### Problem details
Nothing may be left out of the listing below but its images; repeat the rest exactly.

### Provided material
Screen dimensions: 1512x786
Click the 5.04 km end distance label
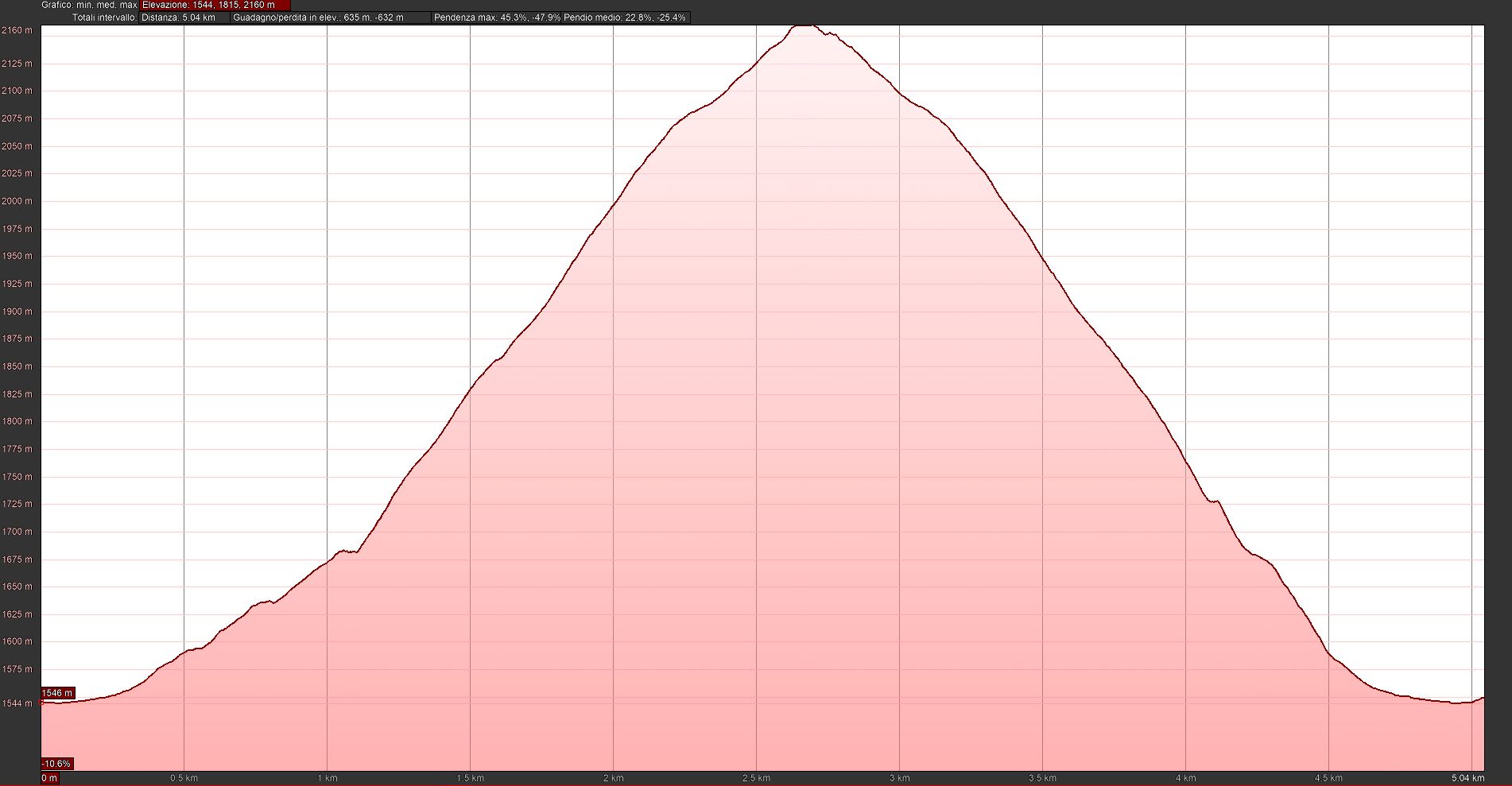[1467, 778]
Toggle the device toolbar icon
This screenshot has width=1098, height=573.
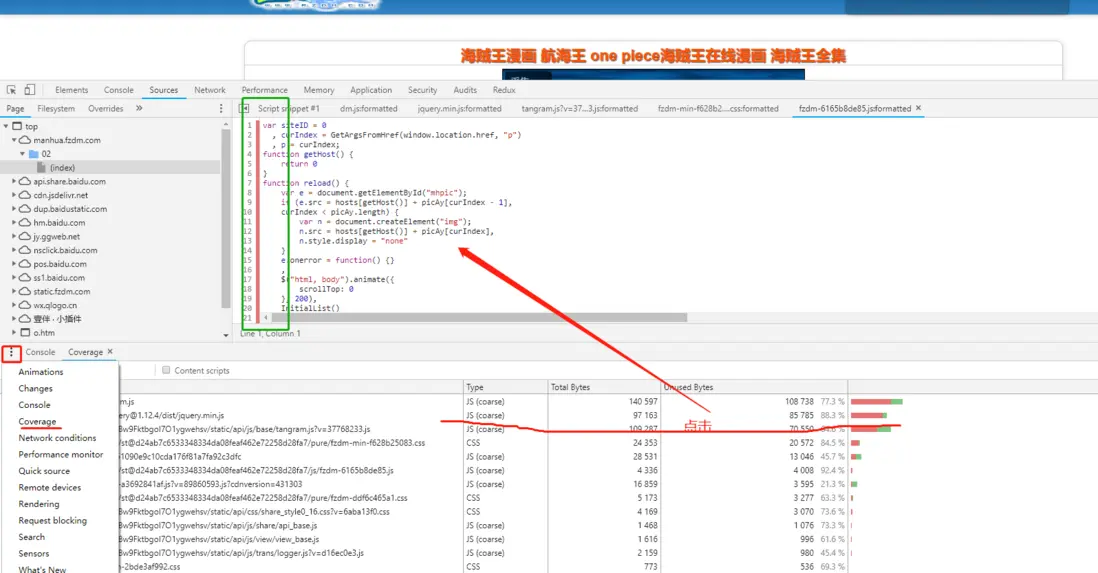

### Answer for this exercise
Screen dimensions: 1512x786
Click the 5.04 km end distance label
[1467, 778]
Toggle the device toolbar icon
This screenshot has width=1098, height=573.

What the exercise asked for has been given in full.